20.06.2009:
Desde Puerto López a Cuenca hay un bonito panorama. Parece mentira que el Perú desértico, de su zona norte, esté a tan pocos quilometros de aquí. La vegetación que crece cerca de la costa es endémica del bosque seco de estas latitudes y contiene unos maravillosos -y escasisimos- árboles gigantescos con unas tonalidades verdes intensísimas tanto en su enorme tronco como en sus despobladas y retorcidas ramas (es muy parecido a ese otro gigantesco árbol africano llamado "baobag" o "baobak"). La vegetación, según avanza el bus, va pasando de "ceja tropical" hasta fundirse, al llegar a la zona de valles, en una autentica selva frutal. Las extensiones de bananos, chirimoyeros, papayeros, aguacateros y piñas tropicales, junto con enormes bosques de arboles de cacao, son vastísimas y cubren tanto los fértiles valles de la provincia del Guayas como las estribaciones de los Andes, camino ya de Cuenca.
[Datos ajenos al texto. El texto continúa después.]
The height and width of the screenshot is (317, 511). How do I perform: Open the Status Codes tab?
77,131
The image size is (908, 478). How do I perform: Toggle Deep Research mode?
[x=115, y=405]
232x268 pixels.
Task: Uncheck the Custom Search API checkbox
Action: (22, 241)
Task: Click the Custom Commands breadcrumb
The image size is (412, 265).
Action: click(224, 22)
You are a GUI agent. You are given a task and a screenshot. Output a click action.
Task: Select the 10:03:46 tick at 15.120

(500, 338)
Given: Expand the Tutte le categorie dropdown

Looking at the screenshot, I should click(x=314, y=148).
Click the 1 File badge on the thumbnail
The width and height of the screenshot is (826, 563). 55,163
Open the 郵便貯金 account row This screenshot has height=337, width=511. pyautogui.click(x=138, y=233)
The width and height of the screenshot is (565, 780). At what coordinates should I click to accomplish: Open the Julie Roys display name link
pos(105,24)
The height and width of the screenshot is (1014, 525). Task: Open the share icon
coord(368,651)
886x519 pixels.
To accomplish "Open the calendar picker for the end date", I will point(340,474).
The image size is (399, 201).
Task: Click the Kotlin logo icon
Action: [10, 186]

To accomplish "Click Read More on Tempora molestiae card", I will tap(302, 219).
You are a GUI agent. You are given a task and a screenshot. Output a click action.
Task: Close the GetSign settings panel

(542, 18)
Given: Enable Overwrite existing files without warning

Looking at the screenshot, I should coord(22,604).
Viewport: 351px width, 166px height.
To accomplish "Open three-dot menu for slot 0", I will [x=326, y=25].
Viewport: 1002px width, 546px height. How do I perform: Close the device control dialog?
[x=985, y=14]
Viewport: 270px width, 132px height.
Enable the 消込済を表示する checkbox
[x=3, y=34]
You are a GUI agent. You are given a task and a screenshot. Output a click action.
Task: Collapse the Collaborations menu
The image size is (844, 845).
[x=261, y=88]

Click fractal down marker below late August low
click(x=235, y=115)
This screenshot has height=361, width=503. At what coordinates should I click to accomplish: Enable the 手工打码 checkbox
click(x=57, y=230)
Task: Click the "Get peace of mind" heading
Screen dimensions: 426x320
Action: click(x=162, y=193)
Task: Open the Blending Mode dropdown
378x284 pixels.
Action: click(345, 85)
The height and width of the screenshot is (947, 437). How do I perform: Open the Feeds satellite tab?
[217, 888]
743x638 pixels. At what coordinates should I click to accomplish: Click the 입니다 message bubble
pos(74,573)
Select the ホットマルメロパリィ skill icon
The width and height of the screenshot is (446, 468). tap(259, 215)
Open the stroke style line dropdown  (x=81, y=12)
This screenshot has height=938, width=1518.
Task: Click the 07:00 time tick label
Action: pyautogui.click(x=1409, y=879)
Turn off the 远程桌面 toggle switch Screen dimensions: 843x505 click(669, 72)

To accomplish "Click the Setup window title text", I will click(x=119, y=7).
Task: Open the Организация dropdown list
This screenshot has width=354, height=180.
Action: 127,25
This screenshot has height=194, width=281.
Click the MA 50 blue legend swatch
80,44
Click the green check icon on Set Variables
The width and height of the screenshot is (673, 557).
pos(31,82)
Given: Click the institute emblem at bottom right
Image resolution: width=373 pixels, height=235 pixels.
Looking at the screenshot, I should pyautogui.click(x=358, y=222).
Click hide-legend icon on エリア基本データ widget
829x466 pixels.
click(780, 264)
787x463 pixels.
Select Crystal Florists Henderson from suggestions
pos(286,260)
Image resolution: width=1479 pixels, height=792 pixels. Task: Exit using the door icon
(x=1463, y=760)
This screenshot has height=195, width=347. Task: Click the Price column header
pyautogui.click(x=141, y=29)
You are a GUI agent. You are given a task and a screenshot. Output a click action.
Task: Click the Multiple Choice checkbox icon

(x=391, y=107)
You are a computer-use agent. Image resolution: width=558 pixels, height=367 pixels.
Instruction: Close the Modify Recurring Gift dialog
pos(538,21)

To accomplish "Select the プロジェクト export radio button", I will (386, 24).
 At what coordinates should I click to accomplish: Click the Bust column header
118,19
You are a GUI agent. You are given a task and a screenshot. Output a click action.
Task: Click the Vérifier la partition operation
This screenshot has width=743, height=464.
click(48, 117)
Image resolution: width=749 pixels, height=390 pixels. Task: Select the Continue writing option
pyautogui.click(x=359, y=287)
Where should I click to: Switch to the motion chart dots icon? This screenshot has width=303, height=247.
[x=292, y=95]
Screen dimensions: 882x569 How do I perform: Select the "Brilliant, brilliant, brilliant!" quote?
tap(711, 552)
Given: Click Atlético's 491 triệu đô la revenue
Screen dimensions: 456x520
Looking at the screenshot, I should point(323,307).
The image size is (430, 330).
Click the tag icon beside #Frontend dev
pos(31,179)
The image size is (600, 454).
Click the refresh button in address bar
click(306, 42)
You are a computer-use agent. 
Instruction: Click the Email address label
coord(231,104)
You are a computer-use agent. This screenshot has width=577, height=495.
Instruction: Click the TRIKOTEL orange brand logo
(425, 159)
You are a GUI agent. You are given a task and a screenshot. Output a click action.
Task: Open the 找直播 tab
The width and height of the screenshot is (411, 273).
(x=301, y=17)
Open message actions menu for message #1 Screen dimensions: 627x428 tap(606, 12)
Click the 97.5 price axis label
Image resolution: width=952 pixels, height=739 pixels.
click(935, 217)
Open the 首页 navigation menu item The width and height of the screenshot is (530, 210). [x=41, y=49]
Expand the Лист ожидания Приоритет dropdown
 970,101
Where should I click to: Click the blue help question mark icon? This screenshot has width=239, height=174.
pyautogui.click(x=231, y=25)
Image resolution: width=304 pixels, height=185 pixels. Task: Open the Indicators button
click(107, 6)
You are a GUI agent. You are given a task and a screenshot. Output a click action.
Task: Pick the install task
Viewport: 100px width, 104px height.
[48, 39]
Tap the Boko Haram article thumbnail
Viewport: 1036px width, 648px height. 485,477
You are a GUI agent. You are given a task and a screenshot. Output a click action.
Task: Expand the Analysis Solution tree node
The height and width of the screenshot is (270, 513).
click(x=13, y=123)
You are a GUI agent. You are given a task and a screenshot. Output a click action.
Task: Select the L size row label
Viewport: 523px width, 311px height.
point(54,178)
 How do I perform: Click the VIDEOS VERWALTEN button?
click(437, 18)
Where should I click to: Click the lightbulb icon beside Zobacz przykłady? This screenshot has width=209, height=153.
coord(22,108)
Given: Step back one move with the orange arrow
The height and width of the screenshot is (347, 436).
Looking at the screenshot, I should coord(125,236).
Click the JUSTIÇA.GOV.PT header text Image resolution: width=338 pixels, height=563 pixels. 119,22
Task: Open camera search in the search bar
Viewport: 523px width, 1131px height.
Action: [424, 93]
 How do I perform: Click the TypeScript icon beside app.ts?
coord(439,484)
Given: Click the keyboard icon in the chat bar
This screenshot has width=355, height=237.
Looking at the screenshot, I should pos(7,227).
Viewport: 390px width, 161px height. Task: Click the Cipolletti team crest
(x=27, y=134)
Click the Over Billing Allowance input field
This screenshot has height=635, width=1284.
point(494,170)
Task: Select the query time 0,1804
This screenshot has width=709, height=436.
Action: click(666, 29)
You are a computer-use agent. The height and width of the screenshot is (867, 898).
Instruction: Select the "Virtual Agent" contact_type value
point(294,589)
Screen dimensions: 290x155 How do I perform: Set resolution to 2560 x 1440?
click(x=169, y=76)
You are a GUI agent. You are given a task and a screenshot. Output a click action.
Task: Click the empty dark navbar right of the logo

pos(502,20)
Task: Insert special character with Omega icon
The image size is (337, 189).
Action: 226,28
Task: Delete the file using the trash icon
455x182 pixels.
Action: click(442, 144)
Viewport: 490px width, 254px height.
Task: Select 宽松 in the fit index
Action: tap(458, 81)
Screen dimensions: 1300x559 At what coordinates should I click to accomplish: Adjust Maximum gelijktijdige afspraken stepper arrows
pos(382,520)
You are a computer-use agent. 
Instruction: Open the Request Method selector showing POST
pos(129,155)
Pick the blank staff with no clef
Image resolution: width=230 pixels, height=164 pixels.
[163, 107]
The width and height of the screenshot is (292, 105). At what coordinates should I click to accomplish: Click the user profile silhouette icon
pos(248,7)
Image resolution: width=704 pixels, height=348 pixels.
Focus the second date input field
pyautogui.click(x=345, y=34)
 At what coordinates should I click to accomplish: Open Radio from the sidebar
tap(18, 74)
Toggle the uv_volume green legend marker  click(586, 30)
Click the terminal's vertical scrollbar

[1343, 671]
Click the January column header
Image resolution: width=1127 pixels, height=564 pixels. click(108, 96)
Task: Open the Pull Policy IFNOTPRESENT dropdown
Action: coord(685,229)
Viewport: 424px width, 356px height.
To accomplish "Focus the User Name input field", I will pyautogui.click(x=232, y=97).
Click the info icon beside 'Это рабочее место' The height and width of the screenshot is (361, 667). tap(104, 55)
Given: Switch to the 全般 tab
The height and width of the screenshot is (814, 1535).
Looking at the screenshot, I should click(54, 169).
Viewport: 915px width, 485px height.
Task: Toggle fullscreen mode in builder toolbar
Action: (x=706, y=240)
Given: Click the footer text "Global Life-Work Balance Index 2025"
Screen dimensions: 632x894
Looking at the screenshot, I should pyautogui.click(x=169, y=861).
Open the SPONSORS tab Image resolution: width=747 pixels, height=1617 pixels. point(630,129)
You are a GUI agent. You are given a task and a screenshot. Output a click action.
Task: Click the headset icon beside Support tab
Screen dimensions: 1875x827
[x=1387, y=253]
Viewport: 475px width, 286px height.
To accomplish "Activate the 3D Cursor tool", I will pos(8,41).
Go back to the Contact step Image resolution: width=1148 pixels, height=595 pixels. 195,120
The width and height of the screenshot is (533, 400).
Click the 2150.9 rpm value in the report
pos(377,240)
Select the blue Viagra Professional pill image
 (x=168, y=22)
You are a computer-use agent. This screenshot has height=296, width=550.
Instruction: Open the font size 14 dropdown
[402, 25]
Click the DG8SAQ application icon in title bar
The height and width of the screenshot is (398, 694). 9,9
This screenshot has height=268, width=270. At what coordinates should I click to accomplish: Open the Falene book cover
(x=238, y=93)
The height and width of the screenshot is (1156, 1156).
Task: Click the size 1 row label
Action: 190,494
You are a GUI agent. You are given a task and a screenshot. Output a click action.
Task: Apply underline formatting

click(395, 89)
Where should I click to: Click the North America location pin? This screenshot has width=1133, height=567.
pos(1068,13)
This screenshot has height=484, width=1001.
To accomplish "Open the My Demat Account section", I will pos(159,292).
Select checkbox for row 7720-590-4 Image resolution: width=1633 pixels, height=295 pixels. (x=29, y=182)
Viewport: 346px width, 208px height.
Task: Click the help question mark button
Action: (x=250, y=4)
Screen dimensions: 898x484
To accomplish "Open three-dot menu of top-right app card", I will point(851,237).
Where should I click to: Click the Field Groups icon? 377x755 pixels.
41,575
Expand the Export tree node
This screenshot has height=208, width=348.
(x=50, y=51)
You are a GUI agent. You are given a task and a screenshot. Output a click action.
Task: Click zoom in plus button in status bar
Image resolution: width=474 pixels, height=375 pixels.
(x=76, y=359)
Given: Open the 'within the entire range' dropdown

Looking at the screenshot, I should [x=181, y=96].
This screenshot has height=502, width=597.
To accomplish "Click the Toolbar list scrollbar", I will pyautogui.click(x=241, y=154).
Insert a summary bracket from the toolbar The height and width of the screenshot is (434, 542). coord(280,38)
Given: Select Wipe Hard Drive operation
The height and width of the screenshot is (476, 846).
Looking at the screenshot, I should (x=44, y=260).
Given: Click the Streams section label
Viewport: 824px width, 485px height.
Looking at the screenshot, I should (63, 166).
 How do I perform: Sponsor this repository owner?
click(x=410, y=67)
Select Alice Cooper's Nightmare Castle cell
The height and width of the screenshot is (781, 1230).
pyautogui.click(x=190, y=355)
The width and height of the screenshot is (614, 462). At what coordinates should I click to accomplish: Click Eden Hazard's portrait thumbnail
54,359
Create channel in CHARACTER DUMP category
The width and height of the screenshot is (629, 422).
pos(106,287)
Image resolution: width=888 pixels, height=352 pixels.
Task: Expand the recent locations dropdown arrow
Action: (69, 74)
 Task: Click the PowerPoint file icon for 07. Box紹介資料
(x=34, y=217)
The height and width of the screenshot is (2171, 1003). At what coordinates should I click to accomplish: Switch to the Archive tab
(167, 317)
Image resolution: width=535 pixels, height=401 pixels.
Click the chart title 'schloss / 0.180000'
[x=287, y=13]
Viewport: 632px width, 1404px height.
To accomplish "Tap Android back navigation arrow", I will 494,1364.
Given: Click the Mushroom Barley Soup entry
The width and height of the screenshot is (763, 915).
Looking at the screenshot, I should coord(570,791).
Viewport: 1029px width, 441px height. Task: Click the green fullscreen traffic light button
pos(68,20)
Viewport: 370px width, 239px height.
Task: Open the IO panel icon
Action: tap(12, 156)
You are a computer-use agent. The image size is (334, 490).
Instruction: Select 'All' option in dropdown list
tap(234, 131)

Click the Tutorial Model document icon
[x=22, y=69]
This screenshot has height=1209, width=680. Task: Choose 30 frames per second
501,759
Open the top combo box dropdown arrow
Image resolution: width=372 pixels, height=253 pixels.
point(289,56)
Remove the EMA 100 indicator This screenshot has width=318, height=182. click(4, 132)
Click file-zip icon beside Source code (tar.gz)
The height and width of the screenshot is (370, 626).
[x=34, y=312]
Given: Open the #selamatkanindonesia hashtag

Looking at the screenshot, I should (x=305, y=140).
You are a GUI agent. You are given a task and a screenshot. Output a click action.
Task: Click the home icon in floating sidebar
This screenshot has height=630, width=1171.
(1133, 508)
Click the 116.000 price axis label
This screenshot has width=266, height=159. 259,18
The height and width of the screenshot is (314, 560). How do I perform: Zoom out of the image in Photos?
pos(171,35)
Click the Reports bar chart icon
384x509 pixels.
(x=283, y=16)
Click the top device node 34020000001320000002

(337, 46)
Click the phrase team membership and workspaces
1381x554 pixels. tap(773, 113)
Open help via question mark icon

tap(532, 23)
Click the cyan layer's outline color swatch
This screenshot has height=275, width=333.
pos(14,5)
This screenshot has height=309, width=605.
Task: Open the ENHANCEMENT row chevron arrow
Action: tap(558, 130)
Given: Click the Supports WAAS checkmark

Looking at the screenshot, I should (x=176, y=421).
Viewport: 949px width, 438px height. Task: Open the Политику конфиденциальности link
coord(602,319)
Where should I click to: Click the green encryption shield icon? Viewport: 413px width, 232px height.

Aunque aquí los Andes no son tan altos, ni tan profundos, ni tan extensos, no por ello dejan de ser maravillosos. Aquí el milagro de la humedad hace de estos montes una especie de "Suiza andina", profundamente verdes y rezumando agua por todos lados, lo que da lugar a unos jugosos pastizales que alimentan a una extensa ganadería y permiten, además, una horticultura a pequeña escala que va salpicando sus laderas y parcheandolas como si fuera una colcha hecha de retazos de diferentes colores de verde.
Poco antes de llegar a Cuenca sorprenden una serie de lagunas, lagos y riachuelos de origen glaciar que, a esta hora del día, al incidir el sol del mediodía de pleno sobre ellos, parecen espejos gigantes... es el Parque Nacional Cajas con mas de 800 lagos, lagunas, etc.. ¡Habrá que ir a verlo!.